I have 3 DC. Our own population here in UK is actually declining, which isn’t great news for us when we’re pensioners and a reduced population is trying to sustain us. I wouldn’t bat an eyelid at any number of children unless it appeared the parents couldn’t clothe them/ feed them.

Mumoblue · 15/05/2022 08:27

No, I’m a big fan of minding my own business. And I’m one of six myself (including 2 stepbrothers so my mum has 4 bio kids).

DailySheetWasher · 15/05/2022 08:33

I (silently) judge anyone who has more kids that they can properly provide for, whether that's 1 or 10. Wouldn't necessarily raise an eyebrow at 4 if they all seem loved and cared for.

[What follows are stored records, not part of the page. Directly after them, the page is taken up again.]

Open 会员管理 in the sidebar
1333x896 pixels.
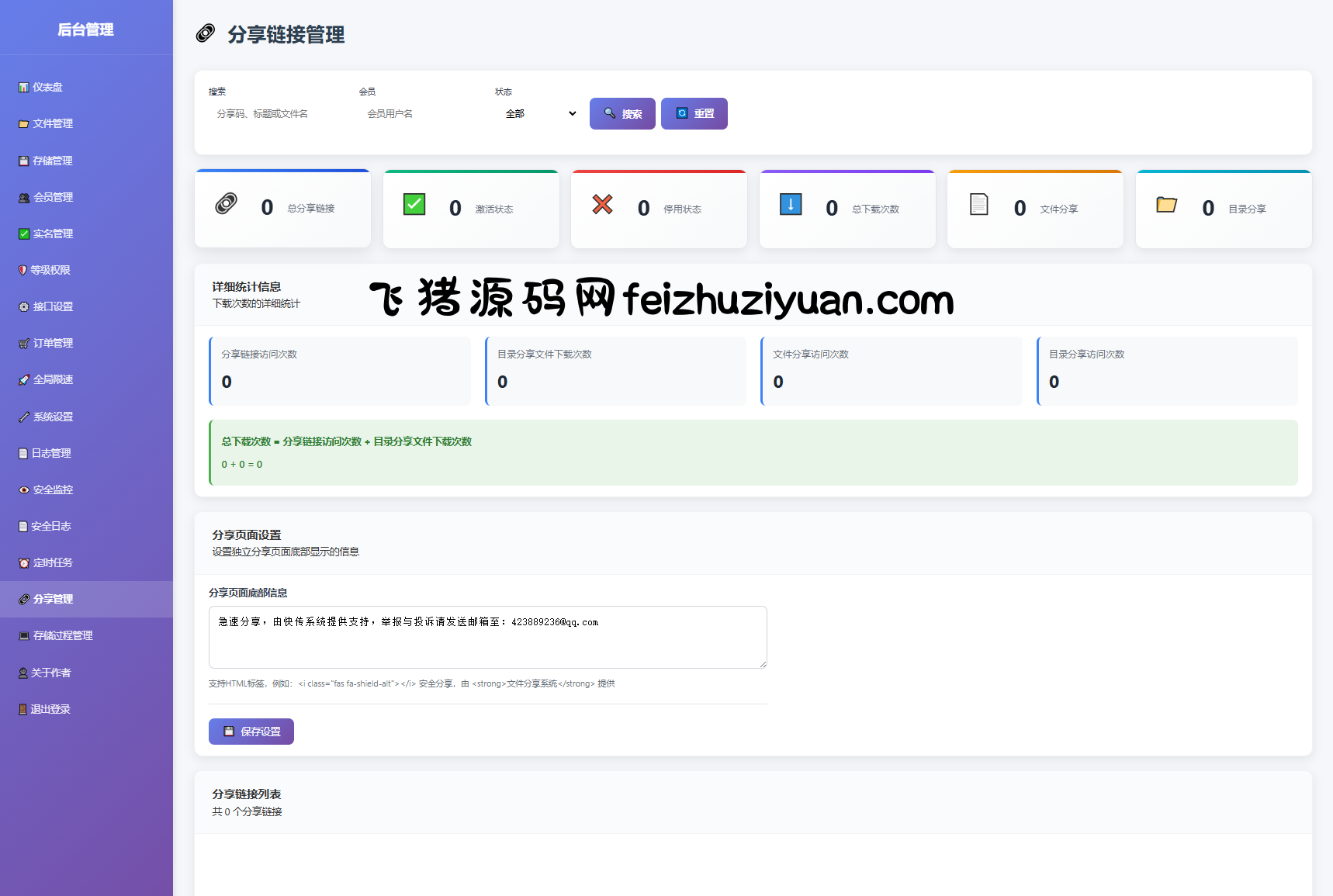pyautogui.click(x=53, y=197)
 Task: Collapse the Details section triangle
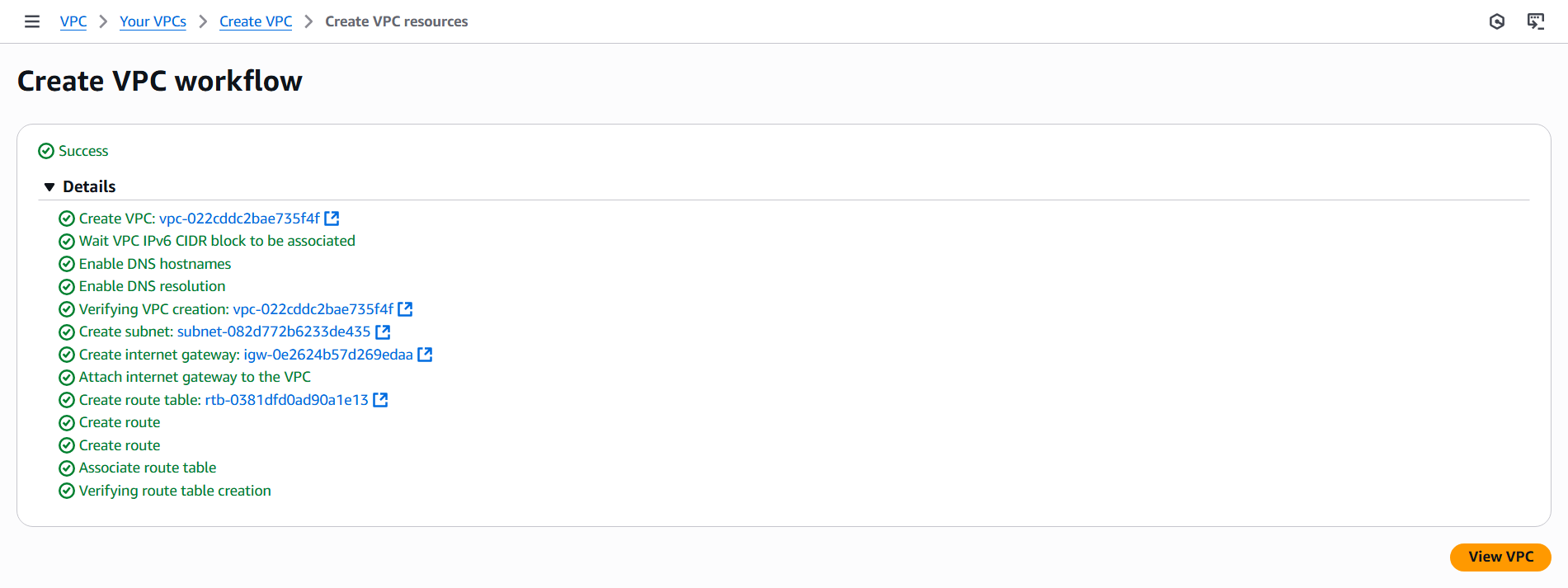pyautogui.click(x=49, y=187)
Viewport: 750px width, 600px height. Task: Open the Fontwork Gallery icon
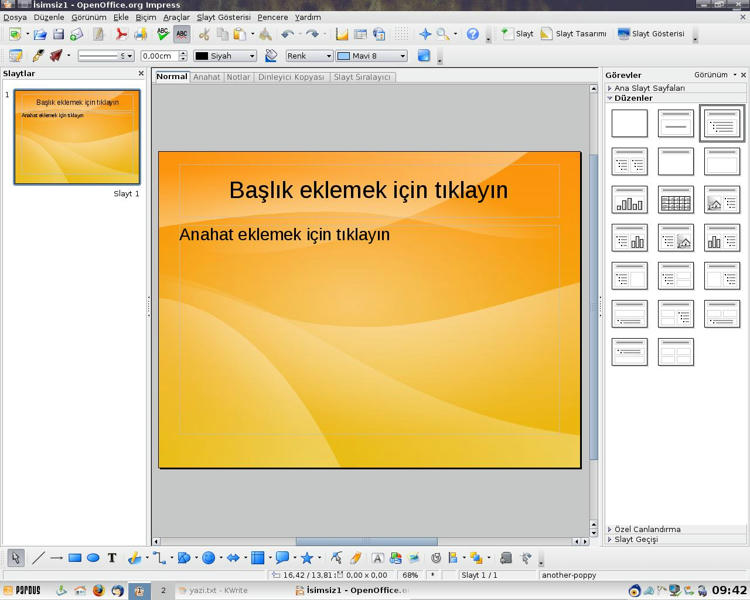pyautogui.click(x=377, y=558)
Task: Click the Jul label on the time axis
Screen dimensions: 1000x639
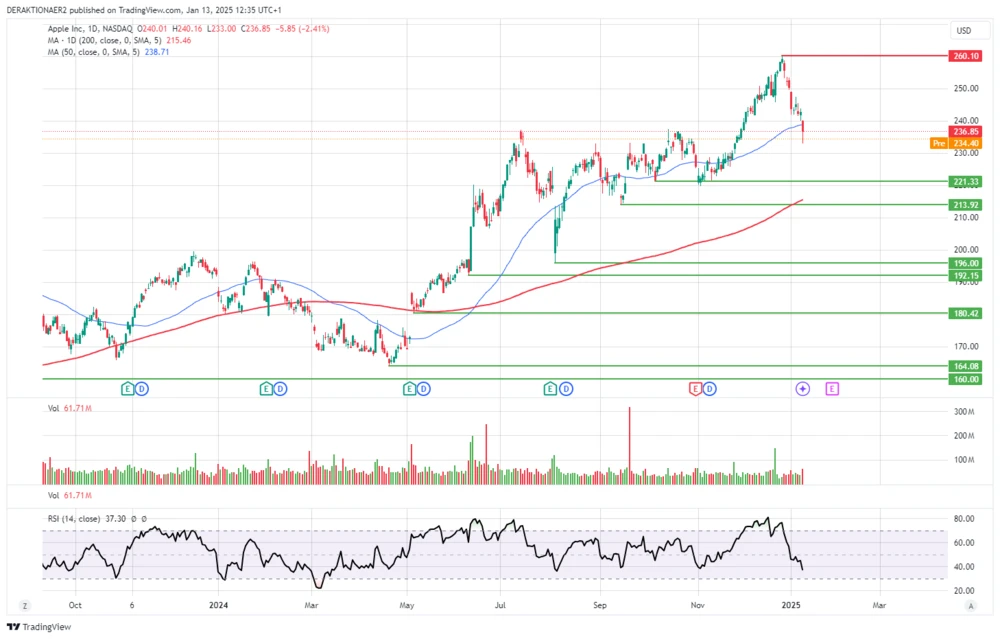Action: click(499, 605)
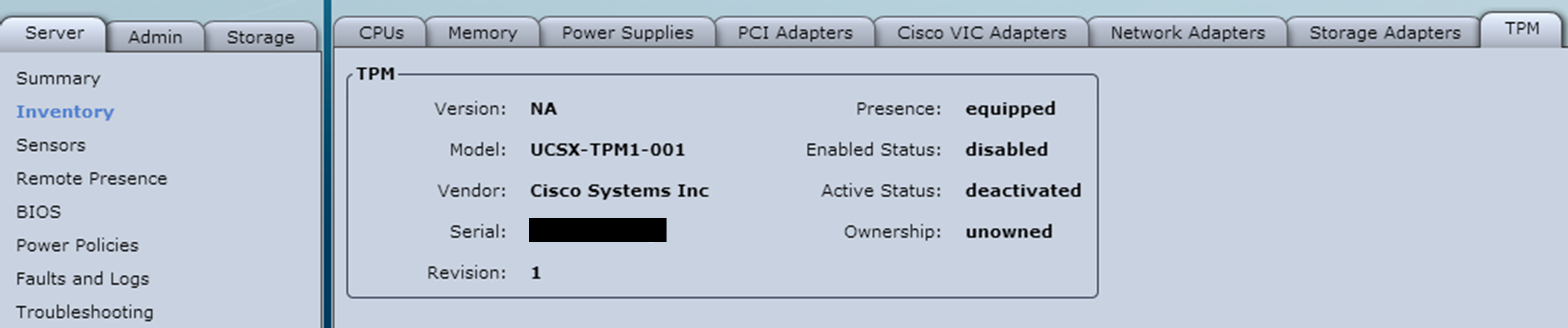Select Power Policies in the sidebar
The image size is (1568, 328).
(77, 245)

GETTINGLIKEMYMOTHER · 15/05/2022 08:42

I just think they’re lucky to be able to afford/manage it.

My dd has 3 but she started relatively late and has said more than once that if she’d started rather younger and they had more money, for e.g. a bigger house and yet more childcare, she’d have had another.

ZenNudist · 15/05/2022 08:43

No I think big families are lovely but couldn't do it myself.

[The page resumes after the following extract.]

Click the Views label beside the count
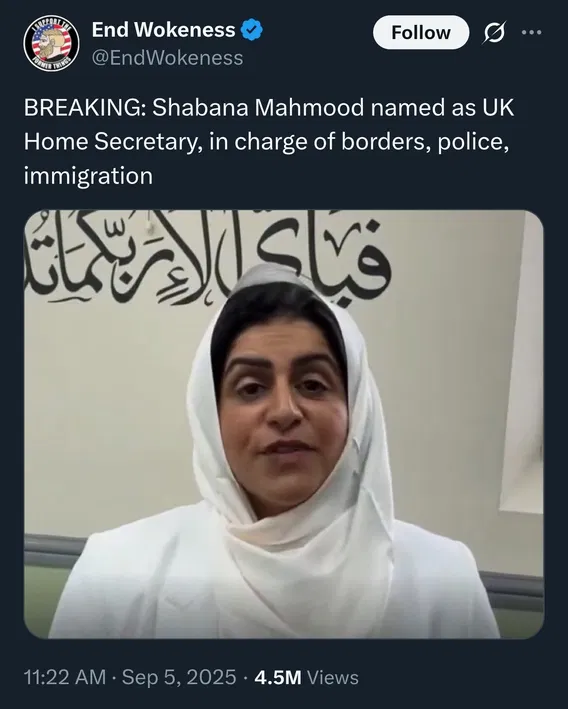 click(x=333, y=677)
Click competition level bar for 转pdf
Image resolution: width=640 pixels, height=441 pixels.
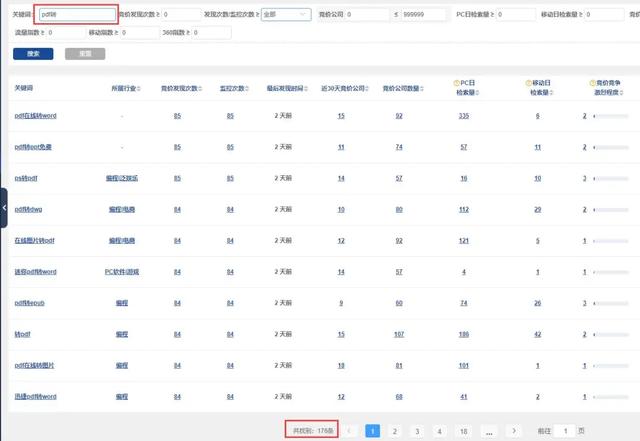(615, 335)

rnsaslkih · 15/05/2022 08:59

You’ll be ok if your eldest is 9.

I’m one of 4. I am the eldest. I was 4yo and had 3 younger siblings Shock and yes if I see people with 4, I do wonder. I’d assume the last was unexpected.

Iwonder08 · 15/05/2022 09:10

I wouldn't judge at all assuming you are capable of paying for their upbringing yourself and won't force grandparents/other relatives to help with the regular childcare.

FabulousKilljoys · 15/05/2022 09:18

Living in a northern city with a multicultural community, 4/5 is the norm round here.

Actually couldn't give a rats arse if people judge me (I'm white British) for having a large family. But where I live no one does, otherwise they'd get an eye roll and nothing more. I don't defend my choices.

Afonavon · 15/05/2022 09:19

I don’t judge at all, I look at them for parenting tips to be honest. I am in awe of anyone who raises kids, seriously.

If you want a fourth, have the baby. If YOU don’t then you have options. If someone judges you, the you know not to bother with them in your life. And if a stranger judges you, then they are a rude arsehole!

Your family is your business!

All the best with your choices.xx

Crunchymum · 15/05/2022 09:20

No-one else's fucking business. I am one of four, DP is one of six (we are all adults now. All work, pay tax etc).

We have 3 DC but we have 2 siblings who went on to have 4 DC and one of my inlaws has 5 DC. All paid for by themselves. No benefits.

Crunchymum · 15/05/2022 09:21

For clarity 2 siblings who went on to have 4 DC each just in case there was any confusion

Oldraver · 15/05/2022 09:39

I've yet to meet a family with four children that are supporting themselves and not heavily reliant on benefits/taxcredits (yes I know there is a cap or something now). This I would raise an eyebrow at as I think it immoral to have more children knowing you cant support them

missypissy · 15/05/2022 09:40

@Oldraver

All the families I know with 4 children are very affluent.

Oscarthedog · 15/05/2022 09:45

Eastlyne · 14/05/2022 22:50

Really hope all the people preaching environmental responsibility don't give themselves a free pass to eat meat, drive and fly. The fact that extra people is the biggest contributor doesn't mean the others are insignificant and people get very sanctimonious about this particular thing.

That a bonkers argument It's ignoring the biggest contributer of co2 individually. Someone who drives a ford Mustang and flies and eats meat has less of an environmental impact than the extra child.